California may be the established leader of American wine production, but every one of the 50 United States produce wine, with variable quality, of course. In the past several years, however, quality winemaking movements have caused several states to receive increased national recognition. The home of Thomas Jefferson’s attempt to plant America’s first vitis vinifera vines (which quickly failed), Virginia currently ranks fifth in state wine production, with over 275 wineries and a modern winemaking history that dates back only 40 years. Despite the hot, humid climate and fertile soil, less than ideal for winemaking, winemakers have established seven different AVAs, the most prominent of which are Monticello, located along the slopes of the Blue Ridge Mountains, and Middleburg Virginia, only 50 miles from Washington, DC. While Bordeaux varieties, Chardonnay, and Sauvignon Blanc are all planted widely in Virginia, many winemakers have adopted Viognier as their pseudo-“signature” grape. The industry is still young in Virginia, but as quality increases, look for wines from Barboursville, Linden Vineyards, RdV Vineyards, and Boxwood Winery.
With just over 120 wineries, Michigan is slowly becoming recognized for quality winemaking, though many of the state’s wines are only available locally. Historically a producer of sweet wines made from hybrid grapes, a few pioneers began experimenting with vinifera varieties as early as the 70s, but it’s only in the past three to five years that any of these wines have been distributed nationally. Riesling is the star of Michigan’s wine industry, along with some good examples of Cabernet Franc and Pinot Noir, grown in the regions of Old Mission Peninsula and Leelanau Peninsula in northern Michigan, where the proximity to Lake Michigan moderates temperatures to allow for grape-growing. Extreme cold remains a problem for winemakers, however; during the past two vintages, harsh winters have frozen the lake, leaving grapes susceptible to freezing temperatures and causing winemakers to lose up to 75% of their vines. Chateau Grand Traverse and urban winery Left Foot Charley are two excellent, nationally distributed examples of Michigan wine’s potential.

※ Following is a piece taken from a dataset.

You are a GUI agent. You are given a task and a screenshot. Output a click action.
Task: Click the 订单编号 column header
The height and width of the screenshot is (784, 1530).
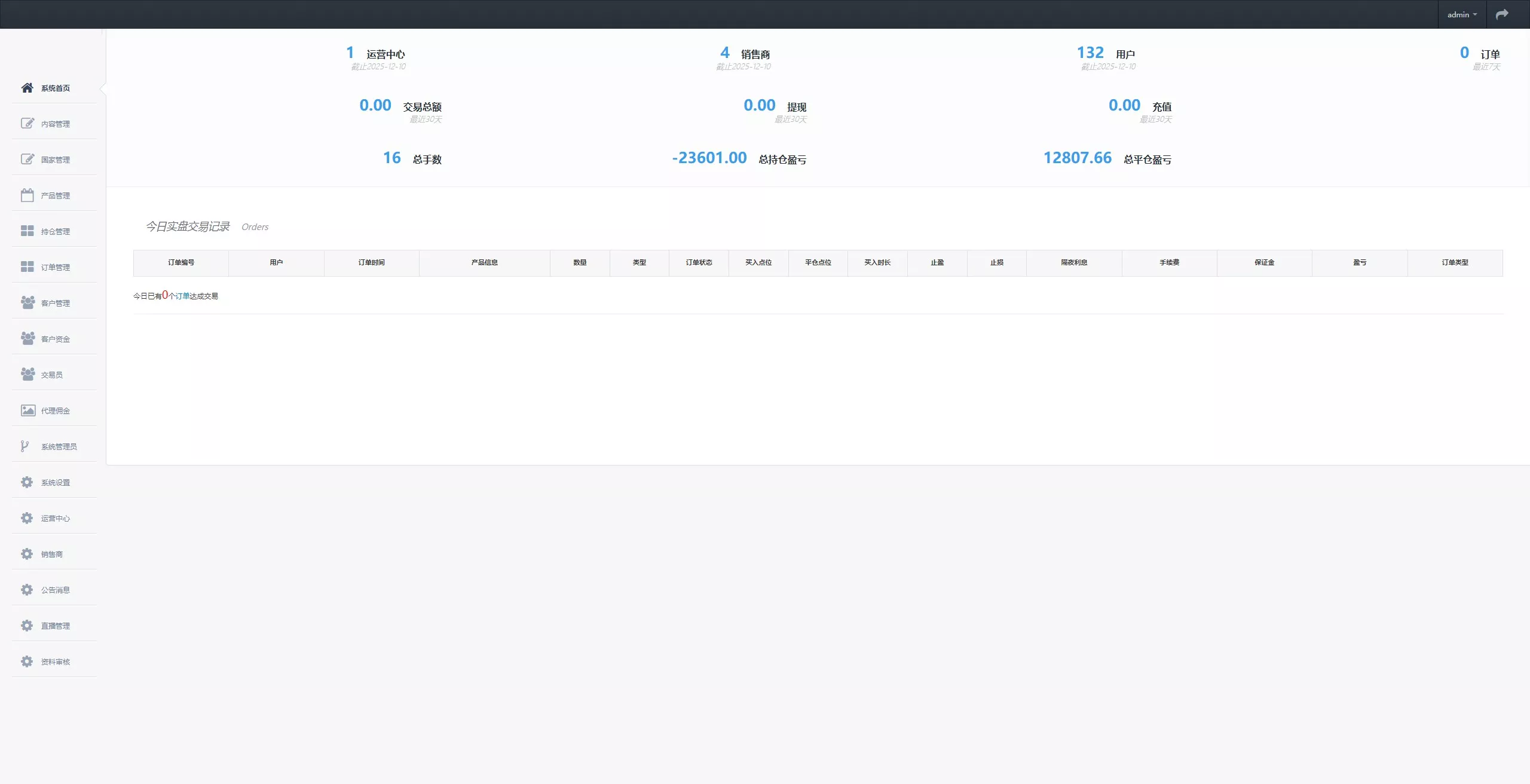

It’s also worthwhile to keep an eye open for winemaking potential south of the U.S. border, where whispers hint that quality wine from Mexico is gaining traction in the Baja Peninsula. In several valleys, particularly the Valle de Guadalupe, proximity to the Pacific allows for temperatures to cool at night, causing winemakers to be able to focus on growing international Bordeaux and Rhône varieties, as well as Tempranillo, Nebbiolo, Zinfandel, and Chardonnay. The modern industry is still fairly young, and most Mexican wines found in the U.S. tend to be from large, bulk wine producers, but climactic conditions and enthusiasm among young winemakers points to an exciting future for wines from Mexico. Seek out wines from Casa de Piedra and Viñas de Garza.